Written exercise 1
List every objection that, according to the court order, Plaintiff laid on the two questions Mr. Wood was asked at his deposition.

....

United States District Court, S.D. California

June 23, 2014

DELBERT FOLZ, Plaintiff,


PETER C. LEWIS, Magistrate Judge.


Defendant filed a Motion to Compel Deposition Testimony of Jeff Wood and Request for Sanctions on May 9, 2014. (Doc. 38.) Defendant seeks to compel Mr. Wood to answer two questions, asked at his deposition on March 3, 2014, upon which Plaintiff has laid several objections including: violations of the work-product doctrine; relevance; inadmissible character evidence; and attorney-client privilege. (Doc. 51.) After Plaintiff's Response (Doc. 51) and Defendant's Reply (Doc. 54), the Court now GRANTS the motion to compel.


Underlying this motion is a simple set of uncontested facts.

Mr. Wood was hired by Plaintiff to investigate the accident in which Plaintiff was injured and precipitated Plaintiff's Complaint (Doc. 1), by interviewing a witness: Mr. Abraham Atondo. (Doc. 38-1, at 2; Doc. 51, at 1.) After interviewing Mr. Atondo, Mr. Wood prepared a written statement which Mr. Atondo refused to sign. (Doc. 38, at 2; Doc. 51, at 2.) Mr. Wood destroyed the handwritten notes he took while interviewing Mr. Atondo. (Id.)

Next, "With Mr. Atondo's refutation of the statement drafted by Mr. Wood... [Defendant] sought discovery regarding Mr. Wood's credibility as a witness." (Doc. 38-1, at 3.) In other words, Defendants deposed Mr. Wood. (See Deposition of Jeff Wood, Vol. 1. Doc. 38-3; Defendant's Exhibit "A".) At Mr. Wood's deposition, Plaintiff's counsel advised Mr. Wood not to answer two separate questions on a relevance, work-product doctrine, and attorney-client privilege grounds. (Doc. 38-3, at 16.)


Federal Rule of Civil Procedure 26 provides, in general, that:

[p]arties may obtain discovery regarding any matter, not privileged, that is relevant to the claim or defense of any party.... For good cause, the court may order discovery of any matter relevant to the subject matter involved in the action. Relevant information need not be admissible at the trial if the discovery appears reasonably calculated to lead to the discovery of admissible evidence.

Fed.R.Civ.P. 26(b)(1). Further, the definition of relevancy, for purpose of discovery, "has been construed broadly to encompass any matter that bears on, or that reasonably could lead to other matter that could bear on, any issue that is or may be in the case." Oppenheimer Fund, Inc. v. Sanders , 437 U.S. 340, 351 (1978). The rule governing scope of discovery is liberally interpreted to permit wide-ranging discovery of all information reasonably calculated to lead to discovery of admissible evidence; but the discoverable information need not be admissible at the trial. Fed.R.Civ.P. 26(b)(1), 28 U.S.C.A.

....

Written exercise 2
Please update the listing lines starting with the line that contains "Where should I click to: Disable" and going on through the line that contains "[x=606, y=361]", replacing "characteristics" with "properties" and leaving everything else unchanged. Return only those lines.

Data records
....

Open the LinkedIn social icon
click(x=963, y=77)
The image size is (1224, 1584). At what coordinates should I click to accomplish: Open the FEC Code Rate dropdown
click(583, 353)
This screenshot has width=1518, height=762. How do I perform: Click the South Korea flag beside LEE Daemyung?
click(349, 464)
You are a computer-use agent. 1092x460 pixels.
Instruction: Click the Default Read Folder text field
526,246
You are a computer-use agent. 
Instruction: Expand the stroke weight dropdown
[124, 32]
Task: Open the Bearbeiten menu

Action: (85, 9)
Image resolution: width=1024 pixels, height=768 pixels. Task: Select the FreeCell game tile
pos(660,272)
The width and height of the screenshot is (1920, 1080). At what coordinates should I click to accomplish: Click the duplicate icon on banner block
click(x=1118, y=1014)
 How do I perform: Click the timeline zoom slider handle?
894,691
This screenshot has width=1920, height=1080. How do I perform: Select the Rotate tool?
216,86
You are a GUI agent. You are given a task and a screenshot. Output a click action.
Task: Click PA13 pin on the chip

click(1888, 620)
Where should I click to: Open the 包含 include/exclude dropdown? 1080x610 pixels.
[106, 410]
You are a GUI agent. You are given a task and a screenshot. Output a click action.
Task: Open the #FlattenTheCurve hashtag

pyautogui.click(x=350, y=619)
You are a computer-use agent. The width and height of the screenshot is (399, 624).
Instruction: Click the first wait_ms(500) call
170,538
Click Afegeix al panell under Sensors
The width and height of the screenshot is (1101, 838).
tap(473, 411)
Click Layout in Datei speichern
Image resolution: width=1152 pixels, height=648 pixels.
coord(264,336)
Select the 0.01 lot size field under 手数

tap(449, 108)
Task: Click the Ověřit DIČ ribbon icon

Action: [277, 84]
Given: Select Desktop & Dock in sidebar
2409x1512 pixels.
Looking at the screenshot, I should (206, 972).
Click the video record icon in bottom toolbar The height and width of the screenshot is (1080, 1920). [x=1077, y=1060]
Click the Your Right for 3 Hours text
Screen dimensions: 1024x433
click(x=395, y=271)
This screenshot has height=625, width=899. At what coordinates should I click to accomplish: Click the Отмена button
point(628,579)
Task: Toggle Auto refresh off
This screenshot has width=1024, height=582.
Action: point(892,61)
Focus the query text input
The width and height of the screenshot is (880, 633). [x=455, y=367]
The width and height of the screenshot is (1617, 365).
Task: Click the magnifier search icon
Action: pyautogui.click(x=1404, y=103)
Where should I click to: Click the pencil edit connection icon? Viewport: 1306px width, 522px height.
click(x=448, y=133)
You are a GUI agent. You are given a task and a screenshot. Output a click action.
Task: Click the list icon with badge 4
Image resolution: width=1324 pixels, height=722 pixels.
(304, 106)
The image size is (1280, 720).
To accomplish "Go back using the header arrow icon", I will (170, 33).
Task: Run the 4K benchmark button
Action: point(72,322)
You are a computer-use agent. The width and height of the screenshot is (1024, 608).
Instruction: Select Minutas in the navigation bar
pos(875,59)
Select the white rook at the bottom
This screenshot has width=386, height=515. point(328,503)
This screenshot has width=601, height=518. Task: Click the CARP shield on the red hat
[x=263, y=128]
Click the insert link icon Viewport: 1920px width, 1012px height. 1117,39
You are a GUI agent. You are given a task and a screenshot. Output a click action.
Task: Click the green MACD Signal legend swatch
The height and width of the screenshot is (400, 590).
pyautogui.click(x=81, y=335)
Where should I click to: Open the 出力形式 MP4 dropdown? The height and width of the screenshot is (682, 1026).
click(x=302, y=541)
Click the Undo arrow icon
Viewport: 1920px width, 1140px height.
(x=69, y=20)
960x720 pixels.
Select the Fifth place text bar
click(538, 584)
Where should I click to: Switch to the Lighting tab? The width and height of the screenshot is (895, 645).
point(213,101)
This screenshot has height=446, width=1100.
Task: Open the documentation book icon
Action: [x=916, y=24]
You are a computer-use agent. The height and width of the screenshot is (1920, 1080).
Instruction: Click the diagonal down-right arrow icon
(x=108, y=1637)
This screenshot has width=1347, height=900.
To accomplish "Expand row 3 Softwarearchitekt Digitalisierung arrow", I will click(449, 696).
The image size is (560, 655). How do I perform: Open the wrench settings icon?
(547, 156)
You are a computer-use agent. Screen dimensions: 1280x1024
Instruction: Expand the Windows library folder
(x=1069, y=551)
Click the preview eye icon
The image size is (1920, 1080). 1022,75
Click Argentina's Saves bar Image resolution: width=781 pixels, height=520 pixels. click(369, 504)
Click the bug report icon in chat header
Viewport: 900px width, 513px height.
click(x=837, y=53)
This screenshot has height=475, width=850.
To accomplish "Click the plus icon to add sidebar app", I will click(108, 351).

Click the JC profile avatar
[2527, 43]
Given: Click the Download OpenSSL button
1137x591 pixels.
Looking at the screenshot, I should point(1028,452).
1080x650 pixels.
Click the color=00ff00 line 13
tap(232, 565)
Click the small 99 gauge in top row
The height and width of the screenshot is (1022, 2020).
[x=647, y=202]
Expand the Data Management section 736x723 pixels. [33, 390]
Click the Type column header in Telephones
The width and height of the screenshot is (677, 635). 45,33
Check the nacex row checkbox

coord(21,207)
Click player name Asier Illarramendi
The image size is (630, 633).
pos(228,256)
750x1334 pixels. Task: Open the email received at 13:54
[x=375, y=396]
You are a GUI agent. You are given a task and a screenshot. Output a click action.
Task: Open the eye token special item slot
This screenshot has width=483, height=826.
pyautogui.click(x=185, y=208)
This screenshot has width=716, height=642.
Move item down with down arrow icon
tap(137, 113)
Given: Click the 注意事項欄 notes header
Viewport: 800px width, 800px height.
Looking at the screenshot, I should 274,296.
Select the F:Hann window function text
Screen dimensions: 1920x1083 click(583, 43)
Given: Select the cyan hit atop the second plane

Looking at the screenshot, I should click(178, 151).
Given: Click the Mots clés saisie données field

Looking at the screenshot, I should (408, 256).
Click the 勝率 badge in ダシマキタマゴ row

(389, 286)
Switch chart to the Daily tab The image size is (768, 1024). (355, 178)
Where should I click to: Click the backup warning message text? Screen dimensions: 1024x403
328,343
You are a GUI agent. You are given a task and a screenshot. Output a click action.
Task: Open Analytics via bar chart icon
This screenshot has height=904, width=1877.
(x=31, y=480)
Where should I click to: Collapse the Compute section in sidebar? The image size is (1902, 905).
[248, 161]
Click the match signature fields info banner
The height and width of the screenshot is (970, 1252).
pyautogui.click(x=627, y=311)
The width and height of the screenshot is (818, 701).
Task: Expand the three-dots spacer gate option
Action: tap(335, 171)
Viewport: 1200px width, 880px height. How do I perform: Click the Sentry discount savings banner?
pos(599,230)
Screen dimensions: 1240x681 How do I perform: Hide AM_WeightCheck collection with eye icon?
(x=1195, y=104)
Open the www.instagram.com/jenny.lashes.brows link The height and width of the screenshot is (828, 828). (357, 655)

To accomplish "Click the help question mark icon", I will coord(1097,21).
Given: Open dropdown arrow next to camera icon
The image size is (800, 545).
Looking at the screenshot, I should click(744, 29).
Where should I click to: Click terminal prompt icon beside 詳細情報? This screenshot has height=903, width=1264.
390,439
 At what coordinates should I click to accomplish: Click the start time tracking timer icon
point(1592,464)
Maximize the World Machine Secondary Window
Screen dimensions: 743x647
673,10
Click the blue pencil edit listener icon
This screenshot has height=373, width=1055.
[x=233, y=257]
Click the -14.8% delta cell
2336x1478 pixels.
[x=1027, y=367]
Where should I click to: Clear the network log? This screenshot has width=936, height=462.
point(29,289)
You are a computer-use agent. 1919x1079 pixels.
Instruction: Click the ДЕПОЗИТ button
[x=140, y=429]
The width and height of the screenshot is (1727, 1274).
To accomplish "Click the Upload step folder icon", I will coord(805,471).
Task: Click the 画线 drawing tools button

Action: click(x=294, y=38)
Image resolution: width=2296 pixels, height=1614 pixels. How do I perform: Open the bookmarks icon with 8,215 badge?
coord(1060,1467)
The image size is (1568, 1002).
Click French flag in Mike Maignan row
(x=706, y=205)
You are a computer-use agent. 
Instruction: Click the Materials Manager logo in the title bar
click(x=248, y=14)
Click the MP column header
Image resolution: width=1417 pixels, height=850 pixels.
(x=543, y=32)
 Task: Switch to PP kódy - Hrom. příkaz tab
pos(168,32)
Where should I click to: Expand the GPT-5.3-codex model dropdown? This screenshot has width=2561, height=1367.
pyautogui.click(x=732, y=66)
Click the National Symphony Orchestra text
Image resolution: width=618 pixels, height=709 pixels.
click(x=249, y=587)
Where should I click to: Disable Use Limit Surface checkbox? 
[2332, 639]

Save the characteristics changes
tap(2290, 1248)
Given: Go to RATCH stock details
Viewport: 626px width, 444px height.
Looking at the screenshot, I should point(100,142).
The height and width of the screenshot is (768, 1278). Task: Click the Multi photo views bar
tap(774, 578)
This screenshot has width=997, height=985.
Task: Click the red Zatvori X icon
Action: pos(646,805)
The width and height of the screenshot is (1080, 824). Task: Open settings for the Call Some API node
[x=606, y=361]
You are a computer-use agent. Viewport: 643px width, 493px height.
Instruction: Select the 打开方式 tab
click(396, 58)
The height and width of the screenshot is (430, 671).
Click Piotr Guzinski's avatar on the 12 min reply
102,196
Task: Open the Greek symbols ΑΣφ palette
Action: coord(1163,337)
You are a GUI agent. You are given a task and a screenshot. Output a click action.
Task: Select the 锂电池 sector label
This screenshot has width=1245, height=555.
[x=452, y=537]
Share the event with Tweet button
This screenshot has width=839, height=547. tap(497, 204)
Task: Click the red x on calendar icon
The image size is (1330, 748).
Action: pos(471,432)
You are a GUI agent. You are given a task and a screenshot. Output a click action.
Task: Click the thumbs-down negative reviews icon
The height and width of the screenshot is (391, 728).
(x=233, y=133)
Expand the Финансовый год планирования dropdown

....

Finished answer 1
- Violations of the work-product doctrine
- Relevance
- Inadmissible character evidence
- Attorney-client privilege

Finished answer 2
Where should I click to: Disable Use Limit Surface checkbox? 
[2332, 639]

Save the properties changes
tap(2290, 1248)
Given: Go to RATCH stock details
Viewport: 626px width, 444px height.
Looking at the screenshot, I should point(100,142).
The height and width of the screenshot is (768, 1278). Task: Click the Multi photo views bar
tap(774, 578)
This screenshot has width=997, height=985.
Task: Click the red Zatvori X icon
Action: pos(646,805)
The width and height of the screenshot is (1080, 824). Task: Open settings for the Call Some API node
[x=606, y=361]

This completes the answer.